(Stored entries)
— BEGIN —

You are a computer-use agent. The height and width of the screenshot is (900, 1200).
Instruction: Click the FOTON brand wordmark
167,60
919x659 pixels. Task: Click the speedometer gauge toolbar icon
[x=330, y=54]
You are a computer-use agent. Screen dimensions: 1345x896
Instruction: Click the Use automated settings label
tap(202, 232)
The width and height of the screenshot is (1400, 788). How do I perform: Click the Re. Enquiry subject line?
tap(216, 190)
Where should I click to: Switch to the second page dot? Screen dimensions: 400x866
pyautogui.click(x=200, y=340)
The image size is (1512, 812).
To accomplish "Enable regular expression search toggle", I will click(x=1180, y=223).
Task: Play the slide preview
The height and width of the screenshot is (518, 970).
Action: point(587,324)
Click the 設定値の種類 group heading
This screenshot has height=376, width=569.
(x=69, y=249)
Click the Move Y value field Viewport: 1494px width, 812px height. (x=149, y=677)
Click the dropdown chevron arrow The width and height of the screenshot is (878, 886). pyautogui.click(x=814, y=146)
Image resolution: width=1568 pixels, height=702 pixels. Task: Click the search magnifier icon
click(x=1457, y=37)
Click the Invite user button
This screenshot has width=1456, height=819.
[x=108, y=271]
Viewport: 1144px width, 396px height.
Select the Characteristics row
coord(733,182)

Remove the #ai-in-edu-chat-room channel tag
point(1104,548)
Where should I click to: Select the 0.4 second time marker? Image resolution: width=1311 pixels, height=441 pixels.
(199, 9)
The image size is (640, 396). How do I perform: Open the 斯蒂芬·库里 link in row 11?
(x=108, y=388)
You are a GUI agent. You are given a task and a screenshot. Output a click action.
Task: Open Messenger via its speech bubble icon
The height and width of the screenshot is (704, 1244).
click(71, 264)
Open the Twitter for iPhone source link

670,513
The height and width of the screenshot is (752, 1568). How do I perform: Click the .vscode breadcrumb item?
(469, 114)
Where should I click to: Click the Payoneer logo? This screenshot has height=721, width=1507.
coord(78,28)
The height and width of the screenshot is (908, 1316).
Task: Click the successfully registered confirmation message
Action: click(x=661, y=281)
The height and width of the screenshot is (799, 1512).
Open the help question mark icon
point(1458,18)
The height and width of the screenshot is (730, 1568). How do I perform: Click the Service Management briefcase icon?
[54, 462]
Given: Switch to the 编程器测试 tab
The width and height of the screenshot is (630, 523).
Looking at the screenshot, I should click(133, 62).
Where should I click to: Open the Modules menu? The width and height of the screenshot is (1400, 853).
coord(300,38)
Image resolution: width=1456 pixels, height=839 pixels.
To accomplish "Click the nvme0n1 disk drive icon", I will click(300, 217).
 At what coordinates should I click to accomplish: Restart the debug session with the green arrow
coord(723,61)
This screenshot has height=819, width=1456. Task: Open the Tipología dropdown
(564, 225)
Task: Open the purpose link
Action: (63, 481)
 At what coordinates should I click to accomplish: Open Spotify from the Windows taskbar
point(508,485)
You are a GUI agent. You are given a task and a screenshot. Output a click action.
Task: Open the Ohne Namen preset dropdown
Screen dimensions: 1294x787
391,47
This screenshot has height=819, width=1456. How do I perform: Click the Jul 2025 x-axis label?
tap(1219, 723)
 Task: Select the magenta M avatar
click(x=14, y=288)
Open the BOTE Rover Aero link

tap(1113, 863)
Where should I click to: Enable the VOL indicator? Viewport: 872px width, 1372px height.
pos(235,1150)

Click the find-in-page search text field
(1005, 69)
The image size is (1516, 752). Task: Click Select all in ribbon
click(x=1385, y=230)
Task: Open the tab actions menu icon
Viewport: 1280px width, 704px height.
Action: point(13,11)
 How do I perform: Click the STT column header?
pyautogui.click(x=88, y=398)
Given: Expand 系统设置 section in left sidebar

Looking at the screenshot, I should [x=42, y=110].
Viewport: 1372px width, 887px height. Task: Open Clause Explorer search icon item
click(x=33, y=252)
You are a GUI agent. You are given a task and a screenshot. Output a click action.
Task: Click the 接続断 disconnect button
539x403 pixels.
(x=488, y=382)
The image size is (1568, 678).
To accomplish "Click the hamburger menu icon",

— END —

What to work on. Copy the material above line for line, starting at its first line and ending with the line that contains "Action: click(x=661, y=281)".

Answer to this exercise.
You are a computer-use agent. The height and width of the screenshot is (900, 1200).
Instruction: Click the FOTON brand wordmark
167,60
919x659 pixels. Task: Click the speedometer gauge toolbar icon
[x=330, y=54]
You are a computer-use agent. Screen dimensions: 1345x896
Instruction: Click the Use automated settings label
tap(202, 232)
The width and height of the screenshot is (1400, 788). How do I perform: Click the Re. Enquiry subject line?
tap(216, 190)
Where should I click to: Switch to the second page dot? Screen dimensions: 400x866
pyautogui.click(x=200, y=340)
The image size is (1512, 812).
To accomplish "Enable regular expression search toggle", I will click(x=1180, y=223).
Task: Play the slide preview
The height and width of the screenshot is (518, 970).
Action: point(587,324)
Click the 設定値の種類 group heading
This screenshot has height=376, width=569.
(x=69, y=249)
Click the Move Y value field Viewport: 1494px width, 812px height. (x=149, y=677)
Click the dropdown chevron arrow The width and height of the screenshot is (878, 886). pyautogui.click(x=814, y=146)
Image resolution: width=1568 pixels, height=702 pixels. Task: Click the search magnifier icon
click(x=1457, y=37)
Click the Invite user button
This screenshot has width=1456, height=819.
[x=108, y=271]
Viewport: 1144px width, 396px height.
Select the Characteristics row
coord(733,182)

Remove the #ai-in-edu-chat-room channel tag
point(1104,548)
Where should I click to: Select the 0.4 second time marker? Image resolution: width=1311 pixels, height=441 pixels.
(199, 9)
The image size is (640, 396). How do I perform: Open the 斯蒂芬·库里 link in row 11?
(x=108, y=388)
You are a GUI agent. You are given a task and a screenshot. Output a click action.
Task: Open Messenger via its speech bubble icon
The height and width of the screenshot is (704, 1244).
click(71, 264)
Open the Twitter for iPhone source link

670,513
The height and width of the screenshot is (752, 1568). How do I perform: Click the .vscode breadcrumb item?
(469, 114)
Where should I click to: Click the Payoneer logo? This screenshot has height=721, width=1507.
coord(78,28)
The height and width of the screenshot is (908, 1316).
Task: Click the successfully registered confirmation message
Action: click(x=661, y=281)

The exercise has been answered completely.